++++ Text excerpt

# Found a cheap LED system?



## Aeten (Aug 4, 2012)

36" - 39" Aquarium LED Light Lunar Bright Fish Tank NEW | eBay

This thing seems to be perfect for what I'm looking for, but obviously because it's so cheap I am suspicious

1) Will this light do anything for plants?
2) Will it sit on top of my standard 36" aquarium hood nicely?
3) Will the lunar LEDs even be noticable?

If you have any more info about this or you have experience with this type of light, I could always use it before I buy something!!! :goldfish:


----------



## Unearthed (May 7, 2012)

http://www.plantedtank.net/forums/showthread.php?t=160396

I don't know, but this thread I have linked has some great LED info. Maybe it will help.


----------



## coralbandit (Jul 29, 2012)

I haven't used that light , but I purchased similar type led . It has 225 light in a 12"x12" by 3/4" thick box.About $25. I use them for night light. (like midnight). They are 1 watt or less each(led specs not same as other bulbs?) and not very affective.My"box" lights have 225 bulbs 50% white 50% blue , and for $25 Iwon't say they ripped me off , but not really an aquarium light by my standards. I personally don't care for the marineland bright /double bright /Reef leds they sell at pet stores(petco/petsmart) either. They really border on insufficent(totally).TRUE LUMEN PRO LEDS. Worth the price and I think on sale atDR F&S.

++++++++
++++ Dataset excerpt

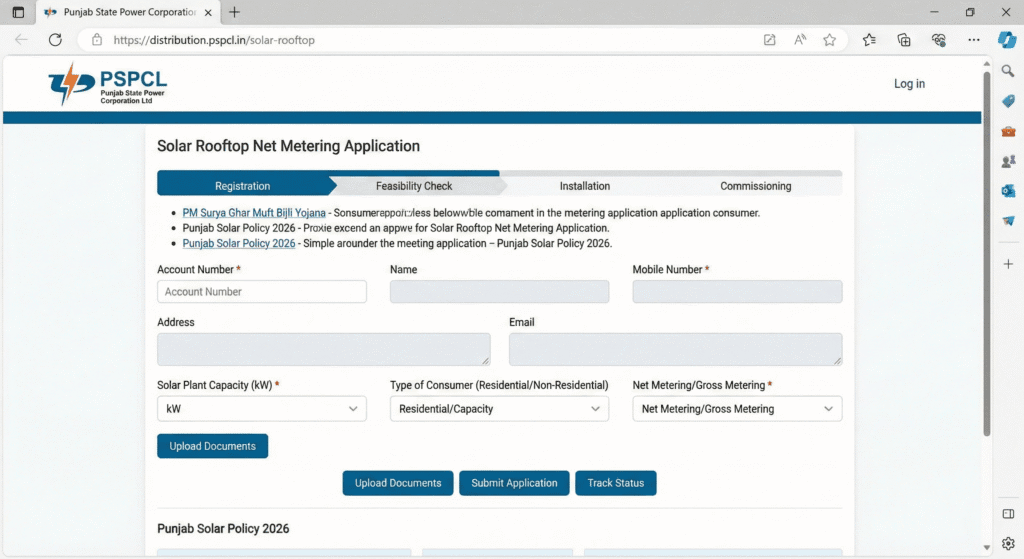The width and height of the screenshot is (1024, 559).
Task: Open browser Collections icon
Action: 904,40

++++++++

Set problem: Continue the forum thread about the cheap aquarium LED light, picking up right after its last post.

Answer to this task:
----------



## Hawk1018 (Apr 12, 2012)

LOL...I don't know if it would work but I was thinking of hanging this from my ceiling about a foot above the water and just removing my hood all together 

225 BLUE + WHITE LED AQUARIUM PLANT GROW LIGHT PANEL US | eBay


----------



## Hawk1018 (Apr 12, 2012)

is that the one you got coralbandit?....glad I didn't get it lol


----------



## Aeten (Aug 4, 2012)

Hawk1018 said:


> LOL...I don't know if it would work but I was thinking of hanging this from my ceiling about a foot above the water and just removing my hood all together
> 
> 225 BLUE + WHITE LED AQUARIUM PLANT GROW LIGHT PANEL US | eBay


Thats a neat idea and would probably save some serious cash vs. hood lights but are those lights bright enough to penetrate much water?


----------



## coralbandit (Jul 29, 2012)

that is it! You linkers make it easier (better). To quote the bandit" I don't feel ripped off" , They are just not the light that will do it all. I still use them (even though anytime anyone says led and I hear it I will say "TRUE LUMEN PRO".) I run them 24/7 on my 180 fw.They really are my midnight light. All my tanks receive 4 stages of light (nite , dawn ,day ,dusk).If your tank is Fresh Water ,try them out ,if salt ,that's not where I use them.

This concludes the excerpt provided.